CALGARY — First-degree murder charges against purported gang leader Nick Chan have been stayed by the Crown for a second time.

Chan, 41, had been charged with first-degree murder, conspiracy to commit murder, and directing a criminal organization in connection with the 2009 death of Kevin Anaya but the charges were originally stayed in April 2017 by a Calgary judge.

The Alberta Court of Appeal overturned the decision and a new trial was ordered for Chan.

A statement from the Ministry of Justice says further evidence was received from Calgary police which “caused the Crown to evaluate its case and led to the determination that the prosecution of Nick Chan for the murder of Kevin Anaya no longer met the Crown’s standard for prosecution.”

“This was a difficult decision as the Alberta Crown Prosecution Service believes there is a strong public interest in pursuing any offences that appear to arise from the conflict between rival gangs,” reads a statement from the Alberta Justice.

“This investigation was part of a larger investigation undertaken by the Calgary Police Service called Operation Desino. It resulted in the conviction of numerous persons associated to this gang conflict and resolved numerous serious offences including a number of homicides.”

Calgary police released a statement, saying they are “disappointed” by the decision.

“Despite the recent stay, the Service would like to acknowledge the exceptional work of the Operation Desino investigative team. This group worked tirelessly to bring justice to the families of those killed. Nearly a dozen men were charged and convicted with eight homicide or homicide-related offences as part of Operation Desino and its several spin-off investigations,” it read.

“Investigations into organized crime are complex and costly and are difficult to bring to prosecution. We are proud of the investigative team and its tenacity throughout this more than six-year operation.”

The statement adds the case against Chan will remain open.

“And investigators encourage anyone with information to come forward,” it read.

“We know that the passage of time often leads to the changing of allegiances and those who may have remained silent may come forward with critical information.”

A justice studies professor at Mount Royal University says the development in the case comes as a surprise.

"This was such a high profile case that I think when a high profile case is stayed, you kind of are taken aback and left wondering what would have led to the stay," said Doug King.

However, King says stays aren't uncommon in the justice system.

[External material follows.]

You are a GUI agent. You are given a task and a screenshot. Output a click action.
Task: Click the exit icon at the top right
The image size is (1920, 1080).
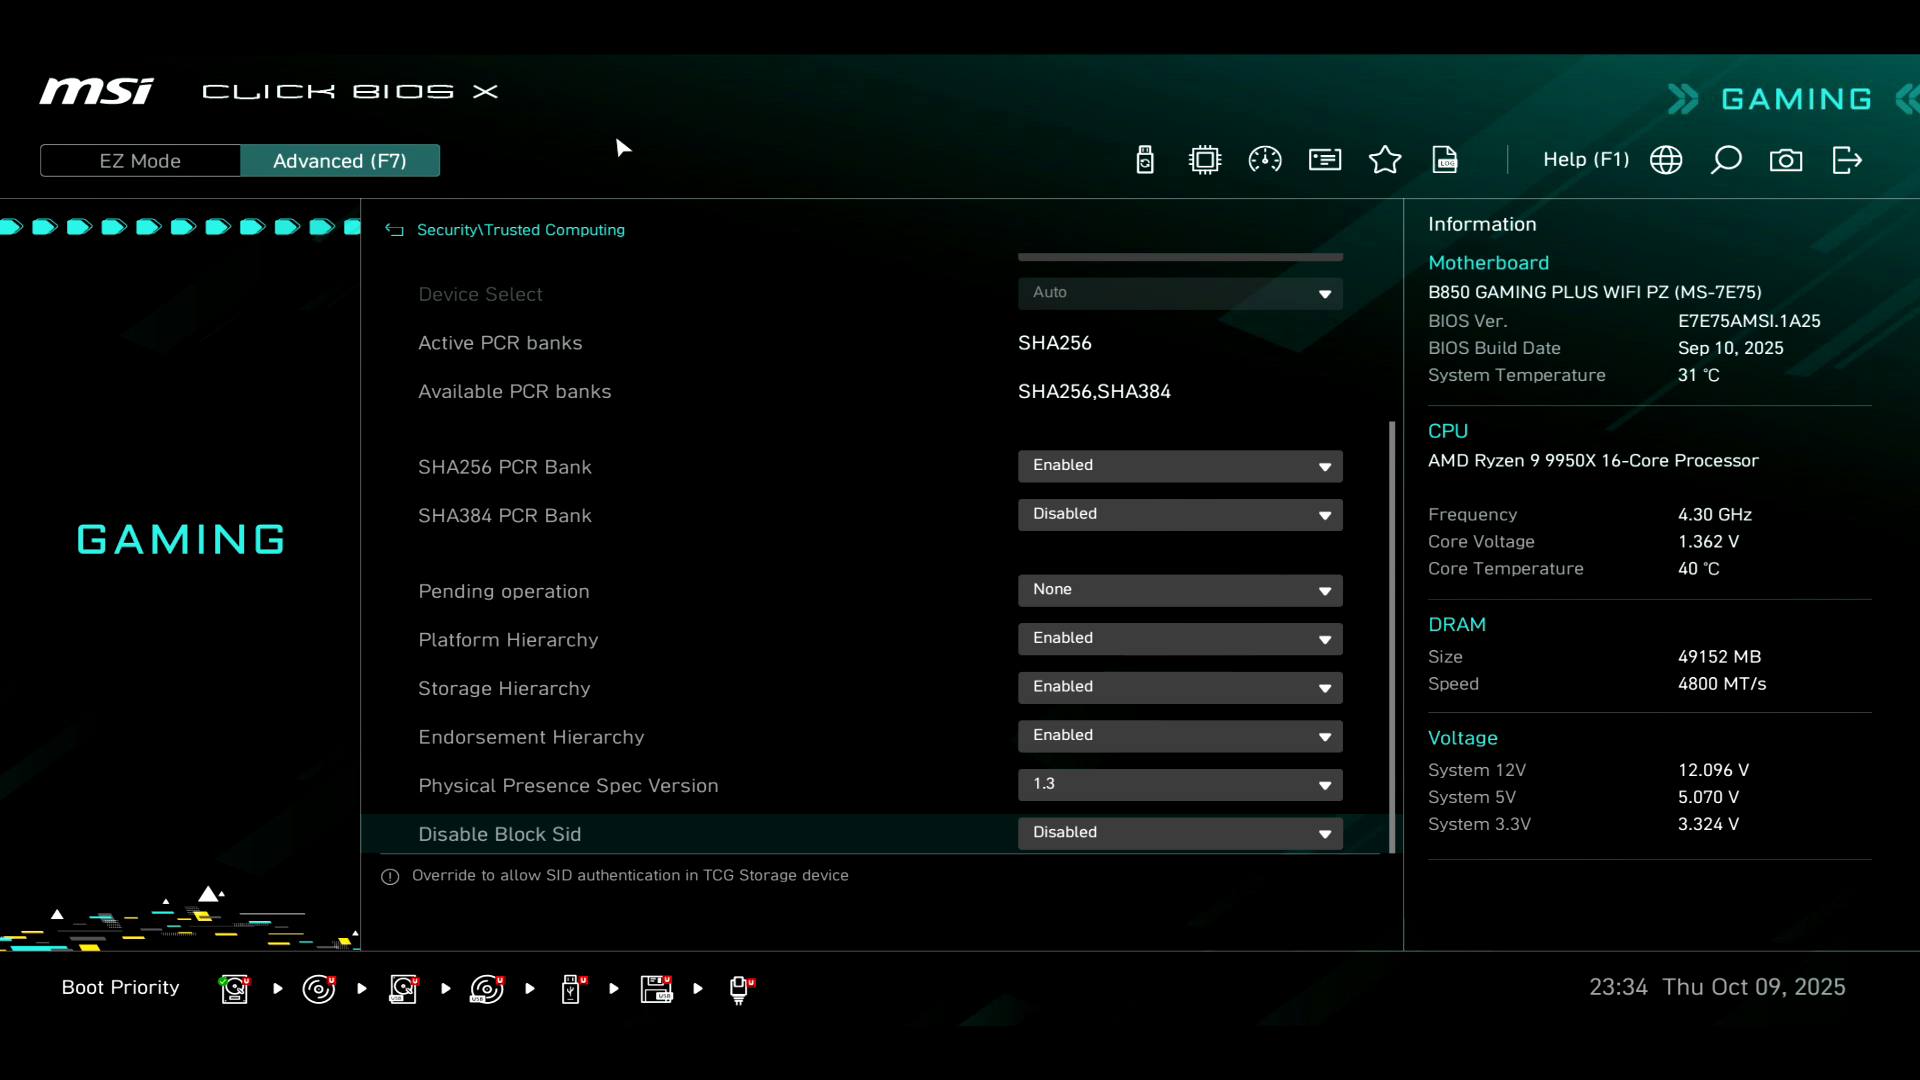tap(1847, 160)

"About 35 per cent of all criminal charges in Canada ultimately end up in withdrawing the charge or staying the charge," he adds."When we're talking about murder, first-degree, second-degree murder, the burden of proof rests with the Crown to prove that the individual intended to cause the murder or intended to arrange the murder."

Just because the murder charge has been stayed doesn't mean Chan is getting away with a crime, King says.

"I'm a supporter of our Canadian Charter of Rights and Freedoms which argues that a person is innocent until they are proven guilty in the court of law, so Mr. Chan is innocent until the Crown can prove it beyond a reasonable doubt."

Chan is purported to have been the head of the Fresh Off the Boat (FOB) gang which was involved in a bloody war with rivals, the Fresh Off The Boat Kilers (FK) that saw more than 20 people killed in the early 2000s.

The decision to stay the charges was made Oct. 1.

As with all stayed charges, the Crown has one year to potentially reactivate them.